== Records shown ==
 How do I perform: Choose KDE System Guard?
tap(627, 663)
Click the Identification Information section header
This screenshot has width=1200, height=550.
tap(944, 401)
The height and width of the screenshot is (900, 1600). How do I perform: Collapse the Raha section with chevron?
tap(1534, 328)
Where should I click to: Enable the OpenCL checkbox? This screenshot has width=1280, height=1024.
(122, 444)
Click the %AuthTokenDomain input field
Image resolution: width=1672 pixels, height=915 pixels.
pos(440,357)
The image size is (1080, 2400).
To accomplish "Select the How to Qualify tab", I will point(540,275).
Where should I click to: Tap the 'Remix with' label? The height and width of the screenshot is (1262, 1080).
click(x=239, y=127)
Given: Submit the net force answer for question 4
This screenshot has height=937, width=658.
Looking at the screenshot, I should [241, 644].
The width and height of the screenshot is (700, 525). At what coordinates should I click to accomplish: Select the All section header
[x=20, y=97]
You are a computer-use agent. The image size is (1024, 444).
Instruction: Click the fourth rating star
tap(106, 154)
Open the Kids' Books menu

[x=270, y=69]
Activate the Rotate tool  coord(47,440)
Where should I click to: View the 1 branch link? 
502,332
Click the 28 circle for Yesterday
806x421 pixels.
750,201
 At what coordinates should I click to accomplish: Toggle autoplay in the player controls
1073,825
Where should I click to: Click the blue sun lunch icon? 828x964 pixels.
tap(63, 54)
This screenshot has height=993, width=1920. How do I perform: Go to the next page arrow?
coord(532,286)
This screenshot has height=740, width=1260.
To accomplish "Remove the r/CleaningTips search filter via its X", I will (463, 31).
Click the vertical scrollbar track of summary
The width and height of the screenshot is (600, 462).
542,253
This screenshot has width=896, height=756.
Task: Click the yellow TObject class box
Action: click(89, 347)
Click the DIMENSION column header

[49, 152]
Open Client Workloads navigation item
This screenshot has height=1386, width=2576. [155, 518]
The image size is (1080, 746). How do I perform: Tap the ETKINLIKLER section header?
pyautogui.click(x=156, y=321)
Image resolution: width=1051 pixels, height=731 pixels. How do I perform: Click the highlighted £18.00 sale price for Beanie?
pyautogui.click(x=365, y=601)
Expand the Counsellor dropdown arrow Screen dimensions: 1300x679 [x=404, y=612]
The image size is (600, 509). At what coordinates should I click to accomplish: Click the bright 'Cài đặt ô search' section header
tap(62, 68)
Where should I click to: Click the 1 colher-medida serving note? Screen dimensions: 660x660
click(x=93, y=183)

== Required work ==
Retype the records above line for line, without changing anything.

== Task answer ==
 How do I perform: Choose KDE System Guard?
tap(627, 663)
Click the Identification Information section header
This screenshot has width=1200, height=550.
tap(944, 401)
The height and width of the screenshot is (900, 1600). How do I perform: Collapse the Raha section with chevron?
tap(1534, 328)
Where should I click to: Enable the OpenCL checkbox? This screenshot has width=1280, height=1024.
(122, 444)
Click the %AuthTokenDomain input field
Image resolution: width=1672 pixels, height=915 pixels.
pos(440,357)
The image size is (1080, 2400).
To accomplish "Select the How to Qualify tab", I will point(540,275).
Where should I click to: Tap the 'Remix with' label? The height and width of the screenshot is (1262, 1080).
click(x=239, y=127)
Given: Submit the net force answer for question 4
This screenshot has height=937, width=658.
Looking at the screenshot, I should [241, 644].
The width and height of the screenshot is (700, 525). At what coordinates should I click to accomplish: Select the All section header
[x=20, y=97]
You are a computer-use agent. The image size is (1024, 444).
Instruction: Click the fourth rating star
tap(106, 154)
Open the Kids' Books menu

[x=270, y=69]
Activate the Rotate tool  coord(47,440)
Where should I click to: View the 1 branch link? 
502,332
Click the 28 circle for Yesterday
806x421 pixels.
750,201
 At what coordinates should I click to accomplish: Toggle autoplay in the player controls
1073,825
Where should I click to: Click the blue sun lunch icon? 828x964 pixels.
tap(63, 54)
This screenshot has height=993, width=1920. How do I perform: Go to the next page arrow?
coord(532,286)
This screenshot has height=740, width=1260.
To accomplish "Remove the r/CleaningTips search filter via its X", I will (463, 31).
Click the vertical scrollbar track of summary
The width and height of the screenshot is (600, 462).
542,253
This screenshot has width=896, height=756.
Task: Click the yellow TObject class box
Action: click(89, 347)
Click the DIMENSION column header

[49, 152]
Open Client Workloads navigation item
This screenshot has height=1386, width=2576. [155, 518]
The image size is (1080, 746). How do I perform: Tap the ETKINLIKLER section header?
pyautogui.click(x=156, y=321)
Image resolution: width=1051 pixels, height=731 pixels. How do I perform: Click the highlighted £18.00 sale price for Beanie?
pyautogui.click(x=365, y=601)
Expand the Counsellor dropdown arrow Screen dimensions: 1300x679 [x=404, y=612]
The image size is (600, 509). At what coordinates should I click to accomplish: Click the bright 'Cài đặt ô search' section header
tap(62, 68)
Where should I click to: Click the 1 colher-medida serving note? Screen dimensions: 660x660
click(x=93, y=183)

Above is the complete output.